** start RECORD LIST **
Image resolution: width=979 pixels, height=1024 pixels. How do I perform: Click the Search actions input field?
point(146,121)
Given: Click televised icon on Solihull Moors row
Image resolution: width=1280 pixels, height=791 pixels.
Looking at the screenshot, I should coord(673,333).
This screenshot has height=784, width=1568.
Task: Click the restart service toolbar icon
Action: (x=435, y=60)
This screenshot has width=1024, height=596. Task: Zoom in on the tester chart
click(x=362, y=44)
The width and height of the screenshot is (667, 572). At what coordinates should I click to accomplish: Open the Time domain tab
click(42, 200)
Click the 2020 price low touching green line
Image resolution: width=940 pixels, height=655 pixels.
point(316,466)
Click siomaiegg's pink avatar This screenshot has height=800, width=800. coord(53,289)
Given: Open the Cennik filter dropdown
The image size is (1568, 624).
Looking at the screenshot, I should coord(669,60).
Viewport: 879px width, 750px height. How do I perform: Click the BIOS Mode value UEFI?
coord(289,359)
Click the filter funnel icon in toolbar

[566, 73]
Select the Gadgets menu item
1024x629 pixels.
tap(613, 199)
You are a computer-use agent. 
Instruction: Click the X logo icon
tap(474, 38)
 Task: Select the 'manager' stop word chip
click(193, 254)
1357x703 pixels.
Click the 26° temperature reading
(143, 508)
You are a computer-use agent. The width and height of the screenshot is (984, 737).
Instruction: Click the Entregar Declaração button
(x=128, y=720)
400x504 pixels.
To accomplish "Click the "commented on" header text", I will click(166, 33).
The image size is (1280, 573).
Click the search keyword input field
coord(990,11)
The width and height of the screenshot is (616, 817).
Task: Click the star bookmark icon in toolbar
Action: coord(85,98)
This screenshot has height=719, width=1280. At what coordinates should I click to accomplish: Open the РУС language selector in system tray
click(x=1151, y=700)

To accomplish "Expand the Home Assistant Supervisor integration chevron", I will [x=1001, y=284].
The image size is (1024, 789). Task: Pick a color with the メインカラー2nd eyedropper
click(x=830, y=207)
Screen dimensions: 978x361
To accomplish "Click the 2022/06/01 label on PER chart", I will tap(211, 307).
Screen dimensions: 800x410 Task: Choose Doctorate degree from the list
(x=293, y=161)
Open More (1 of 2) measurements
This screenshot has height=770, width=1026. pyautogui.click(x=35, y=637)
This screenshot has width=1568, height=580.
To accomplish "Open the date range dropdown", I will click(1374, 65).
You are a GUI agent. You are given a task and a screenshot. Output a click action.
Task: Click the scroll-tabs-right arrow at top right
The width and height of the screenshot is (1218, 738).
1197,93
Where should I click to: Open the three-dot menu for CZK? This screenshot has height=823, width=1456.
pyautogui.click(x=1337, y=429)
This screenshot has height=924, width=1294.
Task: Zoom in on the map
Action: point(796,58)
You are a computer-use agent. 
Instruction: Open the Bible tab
** end RECORD LIST **
◆ **WHAT THIS TASK INVOLVES**:
Rewrite the material above with every "Image resolution" changed to "Screen resolution", leaving everything else untouched.

◆ **REPLY**:
Screen resolution: width=979 pixels, height=1024 pixels. How do I perform: Click the Search actions input field?
point(146,121)
Given: Click televised icon on Solihull Moors row
Screen resolution: width=1280 pixels, height=791 pixels.
Looking at the screenshot, I should coord(673,333).
This screenshot has height=784, width=1568.
Task: Click the restart service toolbar icon
Action: (x=435, y=60)
This screenshot has width=1024, height=596. Task: Zoom in on the tester chart
click(x=362, y=44)
The width and height of the screenshot is (667, 572). At what coordinates should I click to accomplish: Open the Time domain tab
click(42, 200)
Click the 2020 price low touching green line
Screen resolution: width=940 pixels, height=655 pixels.
point(316,466)
Click siomaiegg's pink avatar This screenshot has height=800, width=800. coord(53,289)
Given: Open the Cennik filter dropdown
The image size is (1568, 624).
Looking at the screenshot, I should coord(669,60).
Viewport: 879px width, 750px height. How do I perform: Click the BIOS Mode value UEFI?
coord(289,359)
Click the filter funnel icon in toolbar

[566, 73]
Select the Gadgets menu item
1024x629 pixels.
tap(613, 199)
You are a computer-use agent. 
Instruction: Click the X logo icon
tap(474, 38)
 Task: Select the 'manager' stop word chip
click(193, 254)
1357x703 pixels.
Click the 26° temperature reading
(143, 508)
You are a computer-use agent. The width and height of the screenshot is (984, 737).
Instruction: Click the Entregar Declaração button
(x=128, y=720)
400x504 pixels.
To accomplish "Click the "commented on" header text", I will click(166, 33).
The image size is (1280, 573).
Click the search keyword input field
coord(990,11)
The width and height of the screenshot is (616, 817).
Task: Click the star bookmark icon in toolbar
Action: coord(85,98)
This screenshot has height=719, width=1280. At what coordinates should I click to accomplish: Open the РУС language selector in system tray
click(x=1151, y=700)

To accomplish "Expand the Home Assistant Supervisor integration chevron", I will [x=1001, y=284].
The image size is (1024, 789). Task: Pick a color with the メインカラー2nd eyedropper
click(x=830, y=207)
Screen dimensions: 978x361
To accomplish "Click the 2022/06/01 label on PER chart", I will tap(211, 307).
Screen dimensions: 800x410 Task: Choose Doctorate degree from the list
(x=293, y=161)
Open More (1 of 2) measurements
This screenshot has height=770, width=1026. pyautogui.click(x=35, y=637)
This screenshot has width=1568, height=580.
To accomplish "Open the date range dropdown", I will click(1374, 65).
You are a GUI agent. You are given a task and a screenshot. Output a click action.
Task: Click the scroll-tabs-right arrow at top right
The width and height of the screenshot is (1218, 738).
1197,93
Where should I click to: Open the three-dot menu for CZK? This screenshot has height=823, width=1456.
pyautogui.click(x=1337, y=429)
This screenshot has height=924, width=1294.
Task: Zoom in on the map
Action: point(796,58)
You are a computer-use agent. 
Instruction: Open the Bible tab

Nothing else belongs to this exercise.